Breakfast: Coffee with almond milk and a veggie/turkey frittata

Frittata

Lunch: Salad from Chipotle (hold the rice and beans) with chicken, pico and guacamole

Snack: Dry roasted almonds

Dinner: Homemade sweet potato chip and ground bison nachos

Dessert: Mocha Gelatin Snacks

Ultimately, following Primal principles is about improving my health but one of my primary goals is fat loss. I make my food choices based on a couple of key factors:

  • I eat foods I love. I’ve spent years choking down crap I hate in an attempt to lose or maintain weight. No more. I enjoy every meal. If I don’t like it, I don’t eat it. Food is a wonderful source of pleasure and to adopt a new lifestyle, you have to enjoy what you eat. Take the time to try new things and find foods you love that also help you reach your goals.
  • I eat foods that make me feel satisfied. I’ll talk a lot about managing hunger, energy and cravings. This is a practice I learned from Metabolic Effect and it has been one of the most important parts of my fat loss journey.
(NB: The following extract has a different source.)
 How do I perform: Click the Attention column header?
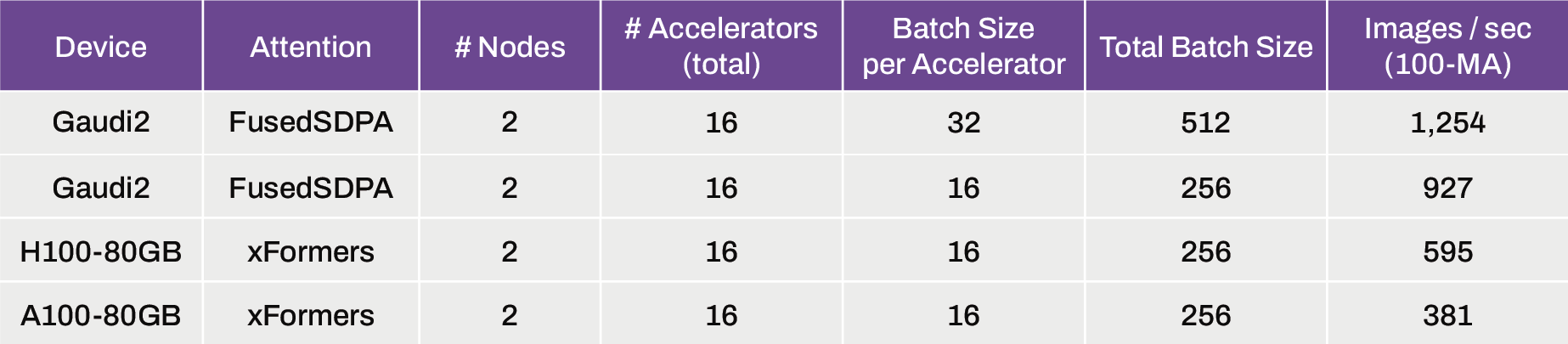click(x=311, y=47)
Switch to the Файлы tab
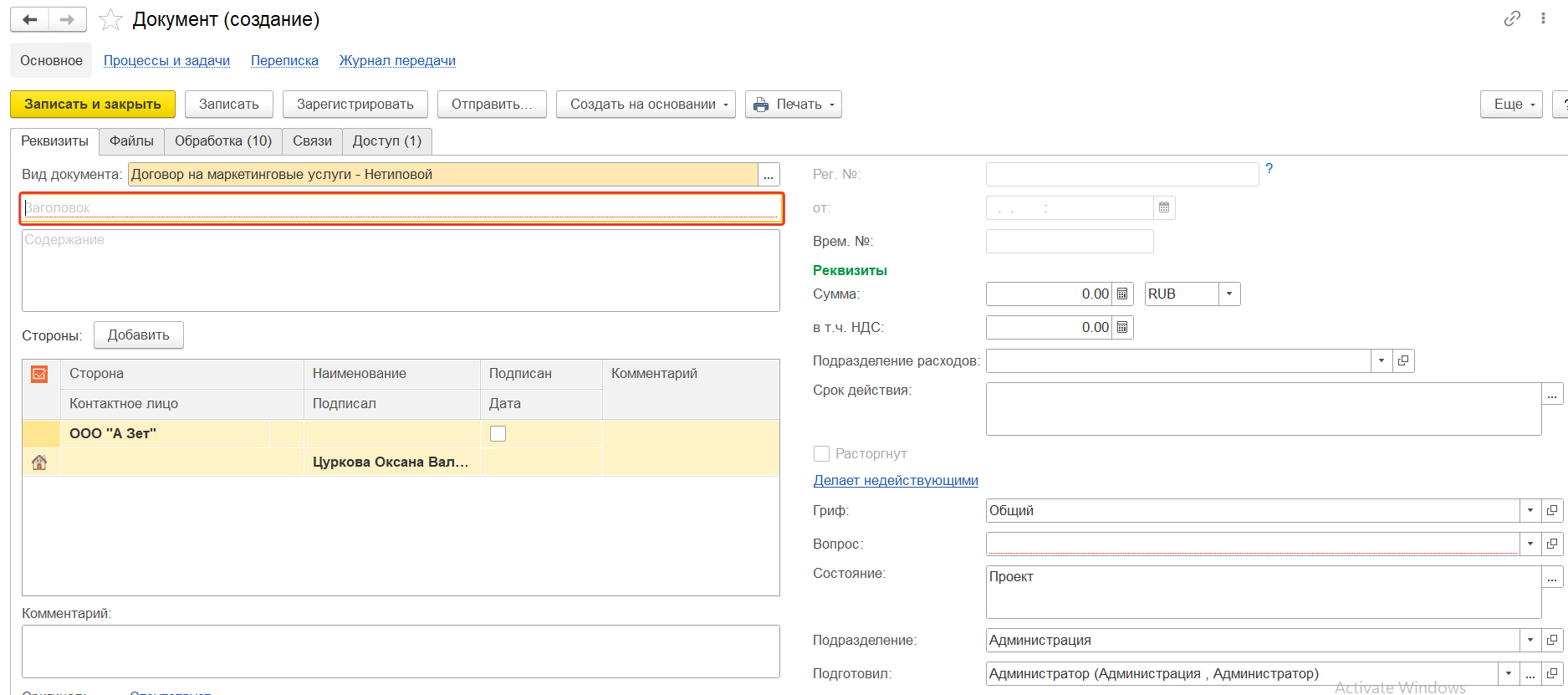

Hunger, energy and cravings are powerful tools – they are a few easily observable ways that your body lets you know whether or not your hormones are in balance. Managing hunger, energy and cravings will not only keep you happy, it helps keep you in fat-burning mode. I continuously tweak my diet to ensure that I never feel deprived and always feel satisfied.
  • I eat foods that don’t require hours in the kitchen. Sure, there are tons of Paleo and Primal recipes that look amazing but I know myself and I can’t follow a plan that requires lots of prep time. I keep my meals simple but satisfying.

For people who have grown up on the Standard American Diet I’m sure Primal can look pretty daunting but no one said you have to dive right in. Pick one meal at a time or eliminate one processed food item at a time. There is no right or wrong way to get started, only the way that works best for you!